1. HOME
  2. インタビュー
  3. 作家の読書道
  4. 浜口倫太郎さんの読んできた本たち 小説家になれることを疑ってなかった

浜口倫太郎さんの読んできた本たち 小説家になれることを疑ってなかった

>「作家の読書道」のバックナンバーは「WEB本の雑誌」で

星新一作品との出合い

――いちばん古い読書の記憶を教えてください。

 幼稚園の頃に読んだ『アンパンマン』ですね。まだ初期のアンパンマンで、今のアニメの姿じゃなくて等身大だったんです。アンパンをあげる時も身を削っている感じで、リアルでちょっと怖かった。それで憶えています。

――本をよく読む子どもでしたか。

 うちの母親が読書家だったので、家にいっぱい本はあったんです。森村誠一さんとか松本清張さんとか。だから本を読む習慣は縁遠いものじゃなかったです。ただ、僕は4人きょうだいの一番上だったんですよ。下がいっぱいいるんで親も僕には手が回らない。だから自分で適当に選んで読んでいました。『一休さん』とか『吉四六さん』といったトンチ系の話が好きでしたね。ちょっとひねくれてたので、普通の童話とかはあんまり読んでなかった。あとから思うと、『吉四六さん』は落語ネタが結構入っている。「まんじゅうこわい」とかを読んで、なんて頭がいいんだろう、って。オチの一言もよくて、子ども心にこれは面白いと思ってました。

――小学校に入ってからの読書生活は広がりました?

 広がりました。一番人生を変えたのが、星新一先生です。たしか小学校3年生の時にはじめて読みました。こんな小説があるんやと思いましたね。教科書に「おみやげ」が載っていたんだと思います。宇宙人が前史時代の地球にやってきて、ロケットの設計図や若返りの薬の作り方なんかをカプセルに詰めて、おみやげとして置いていく。その後、人類が生まれるんだけど......という話。それが面白くて、図書館に行ったら星先生の本がたくさんあったので、ドハマりしました。もう、暗記するくらい読んでました。「ボッコちゃん」「おーい でてこーい」「午後の恐竜」といった有名どころはもちろん全部読みましたし、「オアシス」なんかもむっちゃ面白かった。宇宙船で旅してて水がなくなって困っていたら、オアシスのある星を見つけてみんな喜ぶんだけれど......という。絶頂からの絶望への落差って星作品の魅力ですけど、それってショートショートだからできるんですよね。長篇小説であんなオチやったら成立しないと思いますが、ショートショートでハラハラドキドキさせてから急速であのオチっていうのがすごくて。最後の絵もいいんですね。「ボッコちゃん」なんかも絵がすごくよかった。

――真鍋博さんのイラストですよね。

 そうですね。星作品はイラストの魅力もありました。

――テレビや映画などは好きでしたか。

 関西の人間なんで、テレビは吉本新喜劇のお笑いを見ていました。小学生の時に「4時ですよ~だ」が始まるんですよ。僕はそれでダウンタウンを知りました。学校のみんなはまだドリフの話とかしてたから、僕はちょっとひねていたんですよね。そうやって自分の好きなお笑いを見つけていたし、星新一作品もユーモアとウィットが強いから、それで僕の中でお笑いと小説は密接に結びついていきました。

§ **記述課題 A**
上のインタビューのうち、「広がりました。一番人生を変え」から「密接に結びついていきました。」までを、両端も含めてそのまま書き写してください。
§ **記述課題 B**
上のインタビューで、浜口倫太郎さんがダウンタウンを知るきっかけとなったテレビ番組は何ですか。

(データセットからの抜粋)
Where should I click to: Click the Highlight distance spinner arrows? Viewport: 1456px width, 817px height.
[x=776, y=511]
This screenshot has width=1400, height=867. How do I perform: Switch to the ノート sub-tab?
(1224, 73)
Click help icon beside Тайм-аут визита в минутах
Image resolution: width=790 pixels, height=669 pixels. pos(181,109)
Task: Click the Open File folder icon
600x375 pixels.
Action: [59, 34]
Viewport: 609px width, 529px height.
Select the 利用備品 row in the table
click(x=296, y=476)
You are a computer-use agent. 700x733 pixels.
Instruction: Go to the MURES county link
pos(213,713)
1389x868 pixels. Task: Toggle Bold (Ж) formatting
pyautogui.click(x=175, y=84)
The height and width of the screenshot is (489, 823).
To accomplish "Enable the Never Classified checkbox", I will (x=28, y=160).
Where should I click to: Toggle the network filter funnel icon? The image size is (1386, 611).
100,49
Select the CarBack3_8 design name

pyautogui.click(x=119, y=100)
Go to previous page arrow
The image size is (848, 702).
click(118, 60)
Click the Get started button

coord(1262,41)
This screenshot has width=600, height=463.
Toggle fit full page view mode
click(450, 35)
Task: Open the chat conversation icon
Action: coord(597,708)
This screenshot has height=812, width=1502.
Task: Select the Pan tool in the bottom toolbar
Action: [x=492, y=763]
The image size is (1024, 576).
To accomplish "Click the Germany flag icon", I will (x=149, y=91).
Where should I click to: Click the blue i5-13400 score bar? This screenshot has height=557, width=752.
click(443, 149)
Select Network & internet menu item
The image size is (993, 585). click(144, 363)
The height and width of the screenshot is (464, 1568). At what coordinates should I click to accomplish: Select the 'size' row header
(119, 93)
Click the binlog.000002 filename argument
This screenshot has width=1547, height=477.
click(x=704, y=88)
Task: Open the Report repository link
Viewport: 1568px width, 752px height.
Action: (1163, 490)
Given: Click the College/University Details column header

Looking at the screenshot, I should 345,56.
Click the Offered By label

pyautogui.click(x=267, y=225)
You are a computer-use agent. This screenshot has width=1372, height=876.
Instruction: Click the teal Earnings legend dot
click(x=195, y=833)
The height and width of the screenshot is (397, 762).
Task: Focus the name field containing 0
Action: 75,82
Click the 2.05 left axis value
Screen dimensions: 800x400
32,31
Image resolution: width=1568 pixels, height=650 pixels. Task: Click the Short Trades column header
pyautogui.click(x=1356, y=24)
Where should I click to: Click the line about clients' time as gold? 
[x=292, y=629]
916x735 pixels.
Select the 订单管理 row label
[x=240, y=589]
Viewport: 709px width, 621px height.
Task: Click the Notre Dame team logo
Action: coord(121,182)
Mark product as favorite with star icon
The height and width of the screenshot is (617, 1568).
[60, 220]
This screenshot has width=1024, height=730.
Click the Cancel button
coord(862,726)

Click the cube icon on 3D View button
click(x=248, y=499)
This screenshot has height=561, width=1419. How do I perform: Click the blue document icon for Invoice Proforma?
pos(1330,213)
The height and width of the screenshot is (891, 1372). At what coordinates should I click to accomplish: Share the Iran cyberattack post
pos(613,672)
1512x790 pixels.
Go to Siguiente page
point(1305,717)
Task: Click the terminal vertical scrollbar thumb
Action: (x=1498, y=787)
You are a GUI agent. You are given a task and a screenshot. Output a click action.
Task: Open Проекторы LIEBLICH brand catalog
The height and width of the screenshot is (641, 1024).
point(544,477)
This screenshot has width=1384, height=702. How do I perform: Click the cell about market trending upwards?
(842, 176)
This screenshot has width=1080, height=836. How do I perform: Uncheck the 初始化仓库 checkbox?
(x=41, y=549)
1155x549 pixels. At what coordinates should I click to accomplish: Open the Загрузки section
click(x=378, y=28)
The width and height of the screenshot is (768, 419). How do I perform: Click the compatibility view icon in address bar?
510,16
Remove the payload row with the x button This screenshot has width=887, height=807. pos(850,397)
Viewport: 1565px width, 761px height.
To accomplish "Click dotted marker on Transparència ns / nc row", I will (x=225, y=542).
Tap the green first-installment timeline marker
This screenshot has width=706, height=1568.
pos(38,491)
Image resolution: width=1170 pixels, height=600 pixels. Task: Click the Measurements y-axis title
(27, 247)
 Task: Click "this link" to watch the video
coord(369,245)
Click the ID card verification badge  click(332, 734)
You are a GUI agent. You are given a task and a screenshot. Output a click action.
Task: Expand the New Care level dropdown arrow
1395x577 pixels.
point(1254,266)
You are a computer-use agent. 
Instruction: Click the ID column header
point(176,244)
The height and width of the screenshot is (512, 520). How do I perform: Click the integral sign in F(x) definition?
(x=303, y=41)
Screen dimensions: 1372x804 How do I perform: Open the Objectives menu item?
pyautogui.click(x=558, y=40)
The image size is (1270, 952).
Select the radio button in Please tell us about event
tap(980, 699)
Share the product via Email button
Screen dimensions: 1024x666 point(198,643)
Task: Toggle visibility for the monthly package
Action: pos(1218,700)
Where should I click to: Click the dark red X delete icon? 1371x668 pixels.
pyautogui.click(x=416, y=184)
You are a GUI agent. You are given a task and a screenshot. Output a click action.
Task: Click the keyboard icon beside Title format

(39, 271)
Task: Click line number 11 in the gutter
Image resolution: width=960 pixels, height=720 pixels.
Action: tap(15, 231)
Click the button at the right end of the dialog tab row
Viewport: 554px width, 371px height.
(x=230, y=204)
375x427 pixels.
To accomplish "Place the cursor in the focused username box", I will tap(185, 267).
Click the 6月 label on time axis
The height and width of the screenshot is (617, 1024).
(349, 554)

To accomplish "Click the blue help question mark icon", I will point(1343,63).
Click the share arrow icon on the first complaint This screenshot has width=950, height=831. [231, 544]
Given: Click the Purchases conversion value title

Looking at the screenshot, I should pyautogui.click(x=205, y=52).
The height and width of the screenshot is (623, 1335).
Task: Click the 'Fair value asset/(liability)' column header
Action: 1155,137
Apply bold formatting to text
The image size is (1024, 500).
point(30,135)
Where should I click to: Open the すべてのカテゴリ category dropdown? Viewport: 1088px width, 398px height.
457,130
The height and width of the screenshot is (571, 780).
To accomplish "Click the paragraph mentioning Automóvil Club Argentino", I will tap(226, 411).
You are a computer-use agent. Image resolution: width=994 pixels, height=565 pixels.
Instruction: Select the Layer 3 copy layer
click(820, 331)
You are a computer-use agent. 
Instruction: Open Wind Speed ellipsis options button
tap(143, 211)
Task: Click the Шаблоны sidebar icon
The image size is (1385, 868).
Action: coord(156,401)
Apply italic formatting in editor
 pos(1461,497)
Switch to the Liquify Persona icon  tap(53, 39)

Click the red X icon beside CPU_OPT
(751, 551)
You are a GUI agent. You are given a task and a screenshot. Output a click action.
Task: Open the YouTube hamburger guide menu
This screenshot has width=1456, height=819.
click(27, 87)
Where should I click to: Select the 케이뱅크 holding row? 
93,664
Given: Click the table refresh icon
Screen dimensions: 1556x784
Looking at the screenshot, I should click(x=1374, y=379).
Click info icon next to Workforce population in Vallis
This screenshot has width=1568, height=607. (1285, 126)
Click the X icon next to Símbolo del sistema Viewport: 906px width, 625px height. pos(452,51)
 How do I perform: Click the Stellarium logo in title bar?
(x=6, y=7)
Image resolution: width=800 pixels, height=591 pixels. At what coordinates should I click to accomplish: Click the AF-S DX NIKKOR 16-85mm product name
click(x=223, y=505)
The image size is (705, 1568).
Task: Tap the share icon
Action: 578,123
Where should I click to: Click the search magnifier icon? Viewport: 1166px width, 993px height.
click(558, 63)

§ **解答例 A**
広がりました。一番人生を変えたのが、星新一先生です。たしか小学校3年生の時にはじめて読みました。こんな小説があるんやと思いましたね。教科書に「おみやげ」が載っていたんだと思います。宇宙人が前史時代の地球にやってきて、ロケットの設計図や若返りの薬の作り方なんかをカプセルに詰めて、おみやげとして置いていく。その後、人類が生まれるんだけど......という話。それが面白くて、図書館に行ったら星先生の本がたくさんあったので、ドハマりしました。もう、暗記するくらい読んでました。「ボッコちゃん」「おーい でてこーい」「午後の恐竜」といった有名どころはもちろん全部読みましたし、「オアシス」なんかもむっちゃ面白かった。宇宙船で旅してて水がなくなって困っていたら、オアシスのある星を見つけてみんな喜ぶんだけれど......という。絶頂からの絶望への落差って星作品の魅力ですけど、それってショートショートだからできるんですよね。長篇小説であんなオチやったら成立しないと思いますが、ショートショートでハラハラドキドキさせてから急速であのオチっていうのがすごくて。最後の絵もいいんですね。「ボッコちゃん」なんかも絵がすごくよかった。

――真鍋博さんのイラストですよね。

 そうですね。星作品はイラストの魅力もありました。

――テレビや映画などは好きでしたか。

 関西の人間なんで、テレビは吉本新喜劇のお笑いを見ていました。小学生の時に「4時ですよ~だ」が始まるんですよ。僕はそれでダウンタウンを知りました。学校のみんなはまだドリフの話とかしてたから、僕はちょっとひねていたんですよね。そうやって自分の好きなお笑いを見つけていたし、星新一作品もユーモアとウィットが強いから、それで僕の中でお笑いと小説は密接に結びついていきました。

§ **解答例 B**
「4時ですよ~だ」です。